Description of the task -> Rescale the stretch from the line containing "Accept and close (455, 2211)" through the line containing "Film Screening: Moonlight (677, 748)" by rewriting each of those lines, requests included, with every answer coordinate multiplied by 2.3 and rounded to a whole number, halves up. Leave the numbers in the requests unchanged.

(Entries on target coordinates)
[start]

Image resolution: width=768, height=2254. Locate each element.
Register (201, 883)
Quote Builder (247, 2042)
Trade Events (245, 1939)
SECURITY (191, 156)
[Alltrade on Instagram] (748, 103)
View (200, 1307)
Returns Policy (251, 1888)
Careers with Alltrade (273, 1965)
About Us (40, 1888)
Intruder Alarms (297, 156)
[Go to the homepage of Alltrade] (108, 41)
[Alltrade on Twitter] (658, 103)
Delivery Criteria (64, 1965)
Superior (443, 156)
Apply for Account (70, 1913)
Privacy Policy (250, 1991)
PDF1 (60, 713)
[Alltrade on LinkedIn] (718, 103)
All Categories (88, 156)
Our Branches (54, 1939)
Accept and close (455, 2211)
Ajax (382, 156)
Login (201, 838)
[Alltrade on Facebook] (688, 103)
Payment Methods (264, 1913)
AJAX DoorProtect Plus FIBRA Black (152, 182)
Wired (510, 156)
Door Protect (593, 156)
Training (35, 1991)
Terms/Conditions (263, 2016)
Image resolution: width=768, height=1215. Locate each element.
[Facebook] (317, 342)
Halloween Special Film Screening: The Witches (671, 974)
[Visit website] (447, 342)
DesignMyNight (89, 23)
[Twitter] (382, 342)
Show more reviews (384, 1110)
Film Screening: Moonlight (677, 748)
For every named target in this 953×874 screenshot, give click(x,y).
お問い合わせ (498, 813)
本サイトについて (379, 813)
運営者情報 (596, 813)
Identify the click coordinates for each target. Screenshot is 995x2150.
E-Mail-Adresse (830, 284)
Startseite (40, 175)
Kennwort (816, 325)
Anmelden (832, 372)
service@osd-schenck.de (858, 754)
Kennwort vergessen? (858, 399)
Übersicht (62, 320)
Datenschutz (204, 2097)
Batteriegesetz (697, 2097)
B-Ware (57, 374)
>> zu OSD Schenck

[end]

Problem solution ->
Accept and close (1047, 5085)
Ajax (879, 359)
Login (462, 1927)
[Alltrade on Facebook] (1582, 237)
Payment Methods (607, 4400)
AJAX DoorProtect Plus FIBRA Black (350, 419)
Wired (1173, 359)
Door Protect (1364, 359)
Training (81, 4579)
Terms/Conditions (605, 4637)
Image resolution: width=768, height=1215. Locate each element.
[Facebook] (729, 787)
Halloween Special Film Screening: The Witches (1543, 2240)
[Visit website] (1028, 787)
DesignMyNight (205, 53)
[Twitter] (879, 787)
Show more reviews (883, 2553)
Film Screening: Moonlight (1557, 1720)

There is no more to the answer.